-- Exercise requirements --
Your answer must be the full set of entries, repeated exactly.

### Listed entries ###

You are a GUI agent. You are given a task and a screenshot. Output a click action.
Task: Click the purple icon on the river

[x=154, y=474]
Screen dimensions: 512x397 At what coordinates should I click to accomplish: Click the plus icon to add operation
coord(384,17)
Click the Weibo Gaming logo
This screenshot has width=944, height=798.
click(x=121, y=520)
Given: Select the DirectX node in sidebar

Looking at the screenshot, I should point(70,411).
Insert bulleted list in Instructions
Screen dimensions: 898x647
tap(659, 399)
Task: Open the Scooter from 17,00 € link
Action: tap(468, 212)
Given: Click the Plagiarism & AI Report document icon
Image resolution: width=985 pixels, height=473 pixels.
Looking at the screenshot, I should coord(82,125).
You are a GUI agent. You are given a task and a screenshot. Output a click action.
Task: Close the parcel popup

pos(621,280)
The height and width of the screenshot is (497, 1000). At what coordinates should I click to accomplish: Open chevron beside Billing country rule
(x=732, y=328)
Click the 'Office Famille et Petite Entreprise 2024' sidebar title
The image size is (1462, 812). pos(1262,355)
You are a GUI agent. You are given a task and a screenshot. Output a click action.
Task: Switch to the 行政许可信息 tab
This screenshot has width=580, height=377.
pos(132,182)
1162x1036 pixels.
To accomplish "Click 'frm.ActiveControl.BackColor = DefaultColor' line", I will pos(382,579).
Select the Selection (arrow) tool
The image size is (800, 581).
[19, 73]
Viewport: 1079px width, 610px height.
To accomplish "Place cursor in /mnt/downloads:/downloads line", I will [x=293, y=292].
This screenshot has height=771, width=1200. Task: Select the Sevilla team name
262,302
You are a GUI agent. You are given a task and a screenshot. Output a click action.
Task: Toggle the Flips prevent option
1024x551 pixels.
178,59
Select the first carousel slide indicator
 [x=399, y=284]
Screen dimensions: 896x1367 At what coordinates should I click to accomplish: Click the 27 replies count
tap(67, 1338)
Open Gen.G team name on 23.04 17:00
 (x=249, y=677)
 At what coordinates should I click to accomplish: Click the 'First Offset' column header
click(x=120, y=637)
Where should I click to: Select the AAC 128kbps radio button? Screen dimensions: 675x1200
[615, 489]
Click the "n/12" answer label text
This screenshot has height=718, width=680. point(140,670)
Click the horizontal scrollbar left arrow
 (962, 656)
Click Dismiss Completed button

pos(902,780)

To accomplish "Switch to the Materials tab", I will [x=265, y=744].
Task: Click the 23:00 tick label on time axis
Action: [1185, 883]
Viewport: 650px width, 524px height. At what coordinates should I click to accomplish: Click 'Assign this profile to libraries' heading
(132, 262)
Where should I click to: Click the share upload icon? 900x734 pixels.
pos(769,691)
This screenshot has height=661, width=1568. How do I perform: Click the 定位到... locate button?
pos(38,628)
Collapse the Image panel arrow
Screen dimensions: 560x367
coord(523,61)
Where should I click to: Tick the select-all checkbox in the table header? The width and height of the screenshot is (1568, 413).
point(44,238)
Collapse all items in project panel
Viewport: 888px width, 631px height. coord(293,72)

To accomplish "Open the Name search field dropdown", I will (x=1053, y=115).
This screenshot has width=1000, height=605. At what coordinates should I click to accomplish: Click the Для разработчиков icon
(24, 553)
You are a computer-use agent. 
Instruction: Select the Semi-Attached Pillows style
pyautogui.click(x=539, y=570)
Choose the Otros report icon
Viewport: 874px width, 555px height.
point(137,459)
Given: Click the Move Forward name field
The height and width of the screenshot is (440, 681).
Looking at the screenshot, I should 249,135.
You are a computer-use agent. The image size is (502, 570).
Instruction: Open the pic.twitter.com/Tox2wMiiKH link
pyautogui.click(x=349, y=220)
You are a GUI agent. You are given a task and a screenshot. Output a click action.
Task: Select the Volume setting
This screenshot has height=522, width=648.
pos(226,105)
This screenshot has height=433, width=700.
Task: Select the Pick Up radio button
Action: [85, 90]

###

-- Completed task --
You are a GUI agent. You are given a task and a screenshot. Output a click action.
Task: Click the purple icon on the river

[x=154, y=474]
Screen dimensions: 512x397 At what coordinates should I click to accomplish: Click the plus icon to add operation
coord(384,17)
Click the Weibo Gaming logo
This screenshot has width=944, height=798.
click(x=121, y=520)
Given: Select the DirectX node in sidebar

Looking at the screenshot, I should point(70,411).
Insert bulleted list in Instructions
Screen dimensions: 898x647
tap(659, 399)
Task: Open the Scooter from 17,00 € link
Action: tap(468, 212)
Given: Click the Plagiarism & AI Report document icon
Image resolution: width=985 pixels, height=473 pixels.
Looking at the screenshot, I should coord(82,125).
You are a GUI agent. You are given a task and a screenshot. Output a click action.
Task: Close the parcel popup

pos(621,280)
The height and width of the screenshot is (497, 1000). At what coordinates should I click to accomplish: Open chevron beside Billing country rule
(x=732, y=328)
Click the 'Office Famille et Petite Entreprise 2024' sidebar title
The image size is (1462, 812). pos(1262,355)
You are a GUI agent. You are given a task and a screenshot. Output a click action.
Task: Switch to the 行政许可信息 tab
This screenshot has width=580, height=377.
pos(132,182)
1162x1036 pixels.
To accomplish "Click 'frm.ActiveControl.BackColor = DefaultColor' line", I will pos(382,579).
Select the Selection (arrow) tool
The image size is (800, 581).
[19, 73]
Viewport: 1079px width, 610px height.
To accomplish "Place cursor in /mnt/downloads:/downloads line", I will [x=293, y=292].
This screenshot has height=771, width=1200. Task: Select the Sevilla team name
262,302
You are a GUI agent. You are given a task and a screenshot. Output a click action.
Task: Toggle the Flips prevent option
1024x551 pixels.
178,59
Select the first carousel slide indicator
 [x=399, y=284]
Screen dimensions: 896x1367 At what coordinates should I click to accomplish: Click the 27 replies count
tap(67, 1338)
Open Gen.G team name on 23.04 17:00
 (x=249, y=677)
 At what coordinates should I click to accomplish: Click the 'First Offset' column header
click(x=120, y=637)
Where should I click to: Select the AAC 128kbps radio button? Screen dimensions: 675x1200
[615, 489]
Click the "n/12" answer label text
This screenshot has height=718, width=680. point(140,670)
Click the horizontal scrollbar left arrow
 (962, 656)
Click Dismiss Completed button

pos(902,780)

To accomplish "Switch to the Materials tab", I will [x=265, y=744].
Task: Click the 23:00 tick label on time axis
Action: [1185, 883]
Viewport: 650px width, 524px height. At what coordinates should I click to accomplish: Click 'Assign this profile to libraries' heading
(132, 262)
Where should I click to: Click the share upload icon? 900x734 pixels.
pos(769,691)
This screenshot has height=661, width=1568. How do I perform: Click the 定位到... locate button?
pos(38,628)
Collapse the Image panel arrow
Screen dimensions: 560x367
coord(523,61)
Where should I click to: Tick the select-all checkbox in the table header? The width and height of the screenshot is (1568, 413).
point(44,238)
Collapse all items in project panel
Viewport: 888px width, 631px height. coord(293,72)

To accomplish "Open the Name search field dropdown", I will (x=1053, y=115).
This screenshot has width=1000, height=605. At what coordinates should I click to accomplish: Click the Для разработчиков icon
(24, 553)
You are a computer-use agent. 
Instruction: Select the Semi-Attached Pillows style
pyautogui.click(x=539, y=570)
Choose the Otros report icon
Viewport: 874px width, 555px height.
point(137,459)
Given: Click the Move Forward name field
The height and width of the screenshot is (440, 681).
Looking at the screenshot, I should 249,135.
You are a computer-use agent. The image size is (502, 570).
Instruction: Open the pic.twitter.com/Tox2wMiiKH link
pyautogui.click(x=349, y=220)
You are a GUI agent. You are given a task and a screenshot. Output a click action.
Task: Select the Volume setting
This screenshot has height=522, width=648.
pos(226,105)
This screenshot has height=433, width=700.
Task: Select the Pick Up radio button
Action: [85, 90]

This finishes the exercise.